"You must work, my boy! Only see what I have done. No friends assisted me. I began at the lowest rung of the ladder, and now I am pretty well off in the world. God bless you!"

Then he tapped me on the shoulder in a benevolent manner, and walked on, never thinking of assisting the beneficence he had asked to bless me.

But I had to live. With my broken arm, what was there left for me to attempt? Davy Crockett mentions the shell-corn business at one period of his eventful life, as having suggested itself to him. Why should not I become a pop-corn merchant in a humble approach to the calling the hero of Kentucky had once followed. But, to my intense disgust, on diligent inquiry, I could find no pop-corn in the whole of Chicago, whether for love or money, save in one store. The amount demanded for this was thirty dollars. Of the last article mentioned above—money—I had none. Of the first, I had plenty. But this was not a circulating medium. As, with my unlamed hand, I was scraping my forehead in the hope of exhuming an idea, I looked up and found myself in front of a grocery store.

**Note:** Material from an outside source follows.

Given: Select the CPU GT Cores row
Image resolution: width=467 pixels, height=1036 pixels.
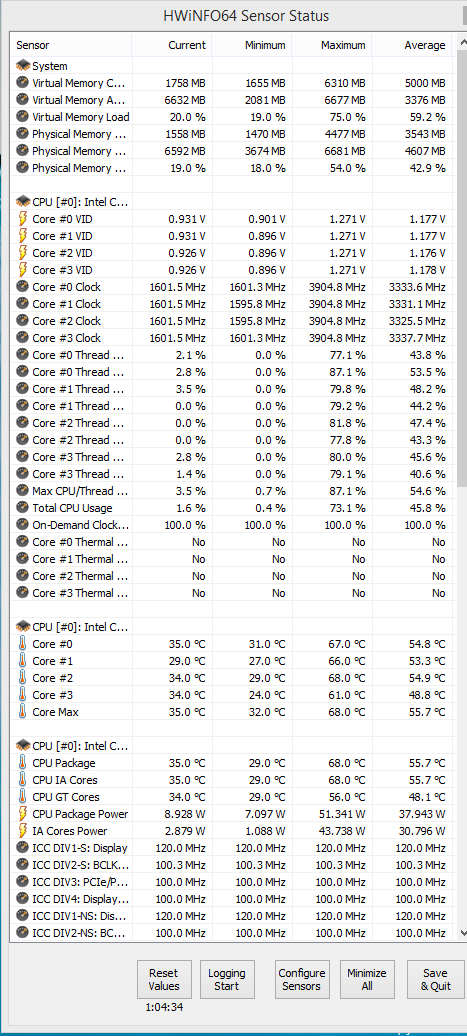Looking at the screenshot, I should [233, 797].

Its owner was standing behind the counter. His face wore a benevolent and kindly expression. At no time in my life, from that in which I ran away from Dan Rice's Circus, have I been long in forming a determination. So I walked in, and asked him for the loan of the money, with which I intended to monopolize the pop-corn trade.

"Thirty dollars!" he exclaimed.

He was profoundly astonished, and on reflection, I am compelled to say, well he might be.

"That's the exact sum I want," was my answer.

"But, young fellow! you're an entire stranger to me."

"So you are to me," I undauntedly replied. "I don't know you from Adam or any other fellow. But I like your face, and so, if you want a lift, I don't mind taking you with me into the pop-corn business."

He smiled. His smile was indeed a full-fed and jolly laugh.

"Well!" he said, "upon my word, I rather like your frank cheek. We'll go and see about it."